Dr O’Sullivan notes how it’s now mandatory for companies to produce a gender pay gap report but there is more still to be done. Not limited to the construction sector, she says, quotas have a role to play.

“I definitely think we need to go further with that and start to hold companies accountable for the lack of work they’re doing in terms of gender equality.

“That might be easier done in politics than in bricklaying but we definitely should be considering it in leadership positions in every industry, construction too,” she adds.

“This isn’t charity, it’s not tokenistic. When you add diversity to all levels of your business it adds value.”

She uses the analogy of a leaky pipeline to describe the different points along a girl’s career path where she is lost to the industry due to gendered stereotypes and barriers.

“From as early an age as seven girls are saying this is a boy’s job and that’s for girls. We have identified where this happens.
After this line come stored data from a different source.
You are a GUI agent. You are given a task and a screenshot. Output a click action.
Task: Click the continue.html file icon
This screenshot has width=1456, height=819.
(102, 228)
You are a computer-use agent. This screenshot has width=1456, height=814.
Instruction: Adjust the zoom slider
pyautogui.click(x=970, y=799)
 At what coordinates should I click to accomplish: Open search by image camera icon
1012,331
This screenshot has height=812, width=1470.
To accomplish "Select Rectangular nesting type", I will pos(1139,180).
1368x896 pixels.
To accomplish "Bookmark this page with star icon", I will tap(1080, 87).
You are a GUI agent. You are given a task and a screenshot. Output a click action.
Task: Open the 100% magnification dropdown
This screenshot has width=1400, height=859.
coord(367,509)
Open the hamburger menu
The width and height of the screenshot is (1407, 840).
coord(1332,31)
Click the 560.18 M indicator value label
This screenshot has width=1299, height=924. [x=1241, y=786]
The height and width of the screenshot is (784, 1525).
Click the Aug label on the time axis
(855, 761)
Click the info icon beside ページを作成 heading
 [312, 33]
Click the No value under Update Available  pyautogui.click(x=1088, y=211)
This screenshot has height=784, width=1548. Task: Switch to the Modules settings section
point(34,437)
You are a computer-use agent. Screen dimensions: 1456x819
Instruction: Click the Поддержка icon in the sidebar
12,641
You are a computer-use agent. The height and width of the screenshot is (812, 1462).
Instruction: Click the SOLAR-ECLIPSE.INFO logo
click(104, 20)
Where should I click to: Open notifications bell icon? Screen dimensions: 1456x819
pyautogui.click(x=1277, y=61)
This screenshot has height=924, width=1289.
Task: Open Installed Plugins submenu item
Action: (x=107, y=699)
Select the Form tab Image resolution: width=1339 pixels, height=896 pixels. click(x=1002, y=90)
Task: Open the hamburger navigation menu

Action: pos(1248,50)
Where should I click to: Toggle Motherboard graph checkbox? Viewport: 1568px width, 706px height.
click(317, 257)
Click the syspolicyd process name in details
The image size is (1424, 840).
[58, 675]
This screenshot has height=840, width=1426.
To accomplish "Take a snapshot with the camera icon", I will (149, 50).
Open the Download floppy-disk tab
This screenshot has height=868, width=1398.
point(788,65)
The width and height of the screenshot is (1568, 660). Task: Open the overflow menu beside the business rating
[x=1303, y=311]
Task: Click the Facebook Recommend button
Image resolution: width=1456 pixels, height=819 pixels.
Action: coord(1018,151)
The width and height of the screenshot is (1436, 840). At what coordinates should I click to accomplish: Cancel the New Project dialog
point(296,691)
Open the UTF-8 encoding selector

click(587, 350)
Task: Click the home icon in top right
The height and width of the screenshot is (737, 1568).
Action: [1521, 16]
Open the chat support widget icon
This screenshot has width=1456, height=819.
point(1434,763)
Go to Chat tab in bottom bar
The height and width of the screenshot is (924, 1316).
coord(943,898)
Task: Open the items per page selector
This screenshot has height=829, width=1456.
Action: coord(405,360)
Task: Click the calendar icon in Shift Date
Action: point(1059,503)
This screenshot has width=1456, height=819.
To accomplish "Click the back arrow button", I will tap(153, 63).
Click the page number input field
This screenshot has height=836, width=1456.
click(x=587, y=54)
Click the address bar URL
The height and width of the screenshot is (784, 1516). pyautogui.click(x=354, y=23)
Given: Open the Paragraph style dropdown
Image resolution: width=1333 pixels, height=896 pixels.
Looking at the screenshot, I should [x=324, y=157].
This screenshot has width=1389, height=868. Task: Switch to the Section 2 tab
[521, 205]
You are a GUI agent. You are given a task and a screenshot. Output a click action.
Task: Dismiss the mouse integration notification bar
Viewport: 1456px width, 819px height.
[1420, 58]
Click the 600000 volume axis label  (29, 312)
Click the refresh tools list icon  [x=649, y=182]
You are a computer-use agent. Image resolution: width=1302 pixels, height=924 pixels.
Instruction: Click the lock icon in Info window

We know where all the leaks are, we have to go now and fix them.”

At primary school level, for example, there is an opportunity to try to neutralise gendered terms like ‘he’s strong’ and ‘she’s caring’. As for her own work, Dr O’Sullivan is focused on secondary and further education and she sees the benefits of a number of initiatives.

“There are loads of apprenticeships and there is lots of focus on getting girls into construction,” she says. “There’s loads of that going on but we definitely need to flag it more and make it more attractive.”

Technology brings balance

As technology continues to develop and digital skills become ever more commonplace in all industries there is opportunity to address the historical imbalance in the industry.

“There’s no job that is escaping the digital revolution fully,” she says. “I think one of the myths that gets in the way of women participating in construction is the idea that it’s all about the physical and it’s all about strength.”

“It’s really not,” she adds. “Most construction jobs require problem solving, teamwork and the capacity to use emerging technologies within that area.”

From the ground up, through apprenticeships into senior levels, the industry has to be ready to provide a career path that works for women too.

She cautions companies to be aware of and mitigate against the ‘motherhood penalty’ which in turn contributes to the leadership
deficit or ‘promotion penalty’.

“Even though women are as good as men, we don’t get the leadership roles,” she says. “There are great initiatives that are going on at all levels to try to ensure that women stay in hard to reach jobs, but there’s not enough being done. We need to do more.”

Dr Katriona O’Sullivan is one of the keynote speakers at this year’s CIF International Women’s Day Summit on March 7.